◆ RECORD EXTRACTS
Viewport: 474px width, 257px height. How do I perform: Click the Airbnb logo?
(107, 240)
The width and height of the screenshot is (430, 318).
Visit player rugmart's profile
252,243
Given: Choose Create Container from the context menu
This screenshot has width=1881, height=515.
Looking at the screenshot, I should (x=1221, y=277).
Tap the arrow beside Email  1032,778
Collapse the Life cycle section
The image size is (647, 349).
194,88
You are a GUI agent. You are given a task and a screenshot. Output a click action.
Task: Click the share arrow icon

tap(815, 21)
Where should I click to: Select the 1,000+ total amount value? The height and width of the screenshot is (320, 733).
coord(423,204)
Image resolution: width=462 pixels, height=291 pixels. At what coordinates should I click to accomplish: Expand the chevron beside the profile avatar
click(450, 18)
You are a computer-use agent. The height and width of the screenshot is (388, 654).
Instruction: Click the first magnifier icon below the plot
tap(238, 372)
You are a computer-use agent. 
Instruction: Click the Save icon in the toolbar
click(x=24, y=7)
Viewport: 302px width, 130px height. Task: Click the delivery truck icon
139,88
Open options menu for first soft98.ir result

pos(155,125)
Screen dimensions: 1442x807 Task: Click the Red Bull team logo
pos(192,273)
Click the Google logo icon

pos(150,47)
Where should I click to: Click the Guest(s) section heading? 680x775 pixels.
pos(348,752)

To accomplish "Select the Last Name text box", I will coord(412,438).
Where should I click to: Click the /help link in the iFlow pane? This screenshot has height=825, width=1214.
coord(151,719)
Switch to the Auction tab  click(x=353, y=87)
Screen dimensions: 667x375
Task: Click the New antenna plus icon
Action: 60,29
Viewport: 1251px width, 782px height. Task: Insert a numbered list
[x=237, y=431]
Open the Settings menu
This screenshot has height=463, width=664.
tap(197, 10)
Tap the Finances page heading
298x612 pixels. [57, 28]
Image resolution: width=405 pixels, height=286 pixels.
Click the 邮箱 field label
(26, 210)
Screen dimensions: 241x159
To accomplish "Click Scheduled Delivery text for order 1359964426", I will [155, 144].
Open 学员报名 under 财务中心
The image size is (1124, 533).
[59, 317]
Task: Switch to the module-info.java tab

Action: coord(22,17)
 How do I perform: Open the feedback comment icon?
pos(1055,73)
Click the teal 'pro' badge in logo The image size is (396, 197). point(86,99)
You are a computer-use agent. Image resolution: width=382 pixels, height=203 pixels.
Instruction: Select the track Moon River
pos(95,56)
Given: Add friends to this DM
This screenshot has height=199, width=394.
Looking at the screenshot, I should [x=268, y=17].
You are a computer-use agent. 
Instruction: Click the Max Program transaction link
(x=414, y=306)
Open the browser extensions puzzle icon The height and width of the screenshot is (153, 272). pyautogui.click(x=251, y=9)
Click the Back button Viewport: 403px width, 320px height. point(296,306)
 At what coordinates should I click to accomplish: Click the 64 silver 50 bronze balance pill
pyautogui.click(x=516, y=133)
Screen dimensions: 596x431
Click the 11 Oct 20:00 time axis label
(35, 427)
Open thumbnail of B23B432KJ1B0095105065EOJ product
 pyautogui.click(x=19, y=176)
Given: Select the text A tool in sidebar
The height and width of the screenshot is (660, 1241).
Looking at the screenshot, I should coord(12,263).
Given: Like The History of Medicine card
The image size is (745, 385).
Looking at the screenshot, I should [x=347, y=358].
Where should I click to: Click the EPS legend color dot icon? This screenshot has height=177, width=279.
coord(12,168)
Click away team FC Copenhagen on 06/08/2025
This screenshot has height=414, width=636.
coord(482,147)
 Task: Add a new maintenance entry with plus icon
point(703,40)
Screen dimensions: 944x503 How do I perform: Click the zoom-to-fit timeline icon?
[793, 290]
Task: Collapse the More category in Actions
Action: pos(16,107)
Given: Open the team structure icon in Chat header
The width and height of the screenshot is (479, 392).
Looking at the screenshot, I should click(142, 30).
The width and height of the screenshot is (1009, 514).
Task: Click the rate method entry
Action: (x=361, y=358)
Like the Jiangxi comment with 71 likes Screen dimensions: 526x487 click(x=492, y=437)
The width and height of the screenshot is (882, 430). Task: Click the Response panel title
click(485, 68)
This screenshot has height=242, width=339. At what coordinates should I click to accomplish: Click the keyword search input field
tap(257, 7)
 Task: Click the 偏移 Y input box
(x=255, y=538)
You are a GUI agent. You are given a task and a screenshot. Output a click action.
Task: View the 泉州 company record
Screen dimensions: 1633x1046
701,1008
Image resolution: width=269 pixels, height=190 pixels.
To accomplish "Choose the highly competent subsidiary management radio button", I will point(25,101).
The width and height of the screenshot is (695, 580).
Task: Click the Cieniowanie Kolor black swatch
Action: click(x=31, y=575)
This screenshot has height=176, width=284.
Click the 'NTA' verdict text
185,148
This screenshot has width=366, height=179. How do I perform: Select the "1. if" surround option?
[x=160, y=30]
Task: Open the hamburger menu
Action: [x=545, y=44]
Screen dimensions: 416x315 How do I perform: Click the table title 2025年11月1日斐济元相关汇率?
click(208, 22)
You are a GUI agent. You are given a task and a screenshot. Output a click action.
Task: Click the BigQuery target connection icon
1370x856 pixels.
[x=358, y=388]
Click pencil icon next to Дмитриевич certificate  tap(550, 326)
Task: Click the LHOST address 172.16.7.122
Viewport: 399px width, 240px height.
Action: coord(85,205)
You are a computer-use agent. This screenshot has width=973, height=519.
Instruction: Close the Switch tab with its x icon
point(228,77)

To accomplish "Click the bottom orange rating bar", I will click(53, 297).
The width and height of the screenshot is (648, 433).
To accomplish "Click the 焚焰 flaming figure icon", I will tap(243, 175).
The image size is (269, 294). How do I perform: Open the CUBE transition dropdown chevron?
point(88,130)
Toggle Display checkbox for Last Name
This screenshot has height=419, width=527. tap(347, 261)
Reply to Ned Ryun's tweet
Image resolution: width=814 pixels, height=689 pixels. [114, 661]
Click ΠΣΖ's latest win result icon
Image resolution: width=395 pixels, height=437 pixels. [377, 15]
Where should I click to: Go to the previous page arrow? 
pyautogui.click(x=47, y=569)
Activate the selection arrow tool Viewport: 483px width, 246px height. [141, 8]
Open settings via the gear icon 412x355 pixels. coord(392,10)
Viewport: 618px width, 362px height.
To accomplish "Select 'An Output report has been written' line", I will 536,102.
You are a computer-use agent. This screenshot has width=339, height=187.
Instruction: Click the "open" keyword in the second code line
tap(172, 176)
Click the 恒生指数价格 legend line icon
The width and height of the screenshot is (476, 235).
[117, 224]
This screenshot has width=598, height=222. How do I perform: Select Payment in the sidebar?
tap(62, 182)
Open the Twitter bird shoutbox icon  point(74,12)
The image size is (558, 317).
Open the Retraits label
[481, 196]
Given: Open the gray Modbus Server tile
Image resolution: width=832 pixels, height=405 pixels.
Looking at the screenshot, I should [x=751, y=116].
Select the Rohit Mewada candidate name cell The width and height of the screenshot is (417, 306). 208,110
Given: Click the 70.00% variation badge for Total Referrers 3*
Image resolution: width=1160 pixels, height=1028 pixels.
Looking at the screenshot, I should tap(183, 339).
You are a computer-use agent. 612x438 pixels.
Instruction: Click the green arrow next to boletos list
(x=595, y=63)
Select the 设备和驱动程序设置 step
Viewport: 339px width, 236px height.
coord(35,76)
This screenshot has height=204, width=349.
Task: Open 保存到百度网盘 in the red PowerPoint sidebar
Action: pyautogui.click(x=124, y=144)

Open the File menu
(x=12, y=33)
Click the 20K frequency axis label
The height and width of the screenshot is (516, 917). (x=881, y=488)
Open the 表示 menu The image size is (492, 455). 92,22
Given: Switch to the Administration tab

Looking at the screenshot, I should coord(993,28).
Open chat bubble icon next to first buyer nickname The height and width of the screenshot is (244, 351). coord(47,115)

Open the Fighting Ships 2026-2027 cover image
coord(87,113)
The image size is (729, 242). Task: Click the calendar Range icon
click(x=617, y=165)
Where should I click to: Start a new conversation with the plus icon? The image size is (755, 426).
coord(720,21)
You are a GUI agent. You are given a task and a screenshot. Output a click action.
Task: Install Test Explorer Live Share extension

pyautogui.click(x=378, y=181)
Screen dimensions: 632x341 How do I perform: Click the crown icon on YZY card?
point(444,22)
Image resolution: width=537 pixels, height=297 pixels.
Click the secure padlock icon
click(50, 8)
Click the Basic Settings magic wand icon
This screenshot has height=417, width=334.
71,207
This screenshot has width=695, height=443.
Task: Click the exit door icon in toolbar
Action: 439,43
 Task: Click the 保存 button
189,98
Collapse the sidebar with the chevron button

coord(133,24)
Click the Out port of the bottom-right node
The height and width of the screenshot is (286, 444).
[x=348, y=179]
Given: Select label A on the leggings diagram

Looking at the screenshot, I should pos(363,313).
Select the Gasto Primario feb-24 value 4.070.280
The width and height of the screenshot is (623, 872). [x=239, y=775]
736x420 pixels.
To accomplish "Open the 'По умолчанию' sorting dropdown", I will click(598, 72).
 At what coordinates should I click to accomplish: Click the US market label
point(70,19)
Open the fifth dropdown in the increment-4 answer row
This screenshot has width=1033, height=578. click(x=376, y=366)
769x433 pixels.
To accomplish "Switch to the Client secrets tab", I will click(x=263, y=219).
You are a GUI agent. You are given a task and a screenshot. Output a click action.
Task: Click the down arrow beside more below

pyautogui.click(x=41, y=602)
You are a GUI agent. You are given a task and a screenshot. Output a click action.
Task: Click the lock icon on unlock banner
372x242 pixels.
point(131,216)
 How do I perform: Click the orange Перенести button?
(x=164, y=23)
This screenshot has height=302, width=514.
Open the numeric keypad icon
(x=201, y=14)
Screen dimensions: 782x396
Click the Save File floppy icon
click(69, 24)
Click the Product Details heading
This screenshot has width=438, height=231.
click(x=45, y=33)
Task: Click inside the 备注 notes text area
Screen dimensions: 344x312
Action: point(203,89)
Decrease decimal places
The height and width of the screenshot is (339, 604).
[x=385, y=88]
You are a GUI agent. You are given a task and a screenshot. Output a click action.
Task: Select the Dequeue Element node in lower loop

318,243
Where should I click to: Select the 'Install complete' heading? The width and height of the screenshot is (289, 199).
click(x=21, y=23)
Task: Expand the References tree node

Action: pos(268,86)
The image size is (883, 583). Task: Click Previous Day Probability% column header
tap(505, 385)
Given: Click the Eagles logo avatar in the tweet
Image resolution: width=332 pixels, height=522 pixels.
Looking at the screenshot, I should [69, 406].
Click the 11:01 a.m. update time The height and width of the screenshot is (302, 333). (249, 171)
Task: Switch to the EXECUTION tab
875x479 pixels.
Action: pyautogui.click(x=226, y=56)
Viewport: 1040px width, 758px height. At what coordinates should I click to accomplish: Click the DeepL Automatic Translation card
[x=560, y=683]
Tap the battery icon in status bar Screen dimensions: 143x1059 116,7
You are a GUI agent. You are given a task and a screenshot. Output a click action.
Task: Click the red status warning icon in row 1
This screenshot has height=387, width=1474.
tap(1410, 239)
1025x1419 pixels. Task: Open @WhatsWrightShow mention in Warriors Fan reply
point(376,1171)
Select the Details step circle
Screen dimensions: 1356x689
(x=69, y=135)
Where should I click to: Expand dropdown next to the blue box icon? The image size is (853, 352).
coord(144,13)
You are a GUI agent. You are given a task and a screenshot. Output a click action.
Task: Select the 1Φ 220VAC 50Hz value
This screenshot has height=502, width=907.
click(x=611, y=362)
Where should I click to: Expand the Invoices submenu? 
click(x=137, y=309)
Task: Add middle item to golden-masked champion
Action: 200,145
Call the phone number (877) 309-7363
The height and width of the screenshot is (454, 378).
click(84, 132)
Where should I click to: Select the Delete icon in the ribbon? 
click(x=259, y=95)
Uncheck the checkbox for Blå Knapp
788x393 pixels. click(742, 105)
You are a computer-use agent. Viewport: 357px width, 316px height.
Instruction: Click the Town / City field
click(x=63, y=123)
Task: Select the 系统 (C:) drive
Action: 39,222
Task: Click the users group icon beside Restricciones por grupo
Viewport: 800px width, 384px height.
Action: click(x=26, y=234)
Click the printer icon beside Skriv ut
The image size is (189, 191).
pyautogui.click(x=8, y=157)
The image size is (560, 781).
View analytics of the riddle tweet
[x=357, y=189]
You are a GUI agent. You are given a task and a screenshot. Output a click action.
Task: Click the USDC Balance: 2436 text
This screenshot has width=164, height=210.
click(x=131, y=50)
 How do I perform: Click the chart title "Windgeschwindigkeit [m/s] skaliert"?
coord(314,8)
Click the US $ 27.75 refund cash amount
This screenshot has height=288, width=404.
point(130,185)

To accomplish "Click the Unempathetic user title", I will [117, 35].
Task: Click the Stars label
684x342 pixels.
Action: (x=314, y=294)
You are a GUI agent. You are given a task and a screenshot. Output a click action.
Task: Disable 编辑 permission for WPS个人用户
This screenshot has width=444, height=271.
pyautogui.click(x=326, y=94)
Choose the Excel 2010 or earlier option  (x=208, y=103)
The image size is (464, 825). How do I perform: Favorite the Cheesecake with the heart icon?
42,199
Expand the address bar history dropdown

◆ INSTRUCTIONS TO FOLLOW
Reproduce exactly, and with no other material, the lines between those holding "Open the browser" and "Given: Select the text A tool in sidebar", inclusive.

◆ EXPECTED ANSWER
Open the browser extensions puzzle icon The height and width of the screenshot is (153, 272). pyautogui.click(x=251, y=9)
Click the Back button Viewport: 403px width, 320px height. point(296,306)
 At what coordinates should I click to accomplish: Click the 64 silver 50 bronze balance pill
pyautogui.click(x=516, y=133)
Screen dimensions: 596x431
Click the 11 Oct 20:00 time axis label
(35, 427)
Open thumbnail of B23B432KJ1B0095105065EOJ product
 pyautogui.click(x=19, y=176)
Given: Select the text A tool in sidebar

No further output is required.